Lo que estaba haciendo, pues, era telefonearme mensajes a mí mismo, mensajes procedentes del futuro y retransmitidos a través de Carvajal. Por supuesto, las cosas que yo le contaba ahora carecían de valor para este fin, ya que mi yo-presente las conocía ya; pero lo que le diría dentro de un mes podría resultar valioso para mí hoy, y como la información debía entrar en el sistema en un momento u otro, comencé aquí la labor de insumo o «input», alimentando a Carvajal ahora con datos que había visto hacía ya meses o incluso años. A lo largo del año de vida que le quedaba, Carvajal habría de convenirse en un depósito único de acontecimientos políticos futuros. (De hecho lo era ya, pero yo debía continuar asegurándome de que recibía la información que ambos sabíamos iba a recibir. En todo esto se encierran numerosas paradojas, pero prefiero no examinarlas demasiado a fondo.)
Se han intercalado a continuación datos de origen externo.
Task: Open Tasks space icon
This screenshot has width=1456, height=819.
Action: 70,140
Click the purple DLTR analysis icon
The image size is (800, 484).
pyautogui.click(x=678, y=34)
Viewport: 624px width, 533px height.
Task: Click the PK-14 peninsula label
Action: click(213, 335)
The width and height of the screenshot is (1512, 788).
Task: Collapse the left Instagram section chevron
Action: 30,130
Y, día a día, Carvajal me iba proporcionando datos, fundamentalmente de cosas relacionadas con la conformación a largo plazo de los destinos de Quinn. Luego yo se los pasaba a Haig Mardikian, aunque algunos de ellos correspondían al campo de George Missakian, los medios de comunicación de masas; y algunos, que tenían que ver con temas financieros, iban a parar a Lombroso. Unos cuantos eran transmitidos a Quinn por mí personalmente. Las notas que tomaba después de mis conversaciones con Carvajal en una semana normal y corriente incluían apartados como los siguientes:

Invitar a comer al Comisario de Desarrollo Comunitario, Spreckels. Sugerir la posibilidad de un puesto de juez.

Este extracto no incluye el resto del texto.